PROVIDED INFORMATION below:

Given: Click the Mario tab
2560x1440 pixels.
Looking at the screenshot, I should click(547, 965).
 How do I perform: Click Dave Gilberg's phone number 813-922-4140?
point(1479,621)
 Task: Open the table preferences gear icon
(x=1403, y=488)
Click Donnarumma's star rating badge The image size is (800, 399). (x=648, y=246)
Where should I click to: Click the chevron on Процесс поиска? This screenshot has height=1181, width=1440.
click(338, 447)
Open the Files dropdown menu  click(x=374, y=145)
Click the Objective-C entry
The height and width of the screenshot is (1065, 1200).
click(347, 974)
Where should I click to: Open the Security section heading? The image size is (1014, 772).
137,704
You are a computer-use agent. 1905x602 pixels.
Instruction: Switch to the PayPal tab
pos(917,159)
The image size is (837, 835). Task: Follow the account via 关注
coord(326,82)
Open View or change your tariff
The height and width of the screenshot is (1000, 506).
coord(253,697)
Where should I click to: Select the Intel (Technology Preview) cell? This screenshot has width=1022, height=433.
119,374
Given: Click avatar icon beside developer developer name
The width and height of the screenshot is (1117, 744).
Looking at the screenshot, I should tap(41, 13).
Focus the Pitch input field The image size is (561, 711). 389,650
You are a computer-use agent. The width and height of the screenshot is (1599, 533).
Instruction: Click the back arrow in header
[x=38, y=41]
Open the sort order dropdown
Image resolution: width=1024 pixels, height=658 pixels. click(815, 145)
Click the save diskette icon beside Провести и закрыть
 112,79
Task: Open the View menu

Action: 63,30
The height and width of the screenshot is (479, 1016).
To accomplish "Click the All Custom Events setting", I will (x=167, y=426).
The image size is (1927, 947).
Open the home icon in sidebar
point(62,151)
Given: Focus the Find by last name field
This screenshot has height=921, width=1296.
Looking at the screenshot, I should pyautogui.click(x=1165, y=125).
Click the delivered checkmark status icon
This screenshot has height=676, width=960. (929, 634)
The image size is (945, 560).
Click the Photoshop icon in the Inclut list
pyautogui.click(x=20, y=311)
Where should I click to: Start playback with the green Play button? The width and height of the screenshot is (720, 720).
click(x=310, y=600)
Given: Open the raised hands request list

End of PROVIDED INFORMATION.

**ABOUT THIS EXERCISE**. In the records above, find every line that contains the word "name" and copy it.

**RESPONSE**.
Given: Click avatar icon beside developer developer name
Given: Focus the Find by last name field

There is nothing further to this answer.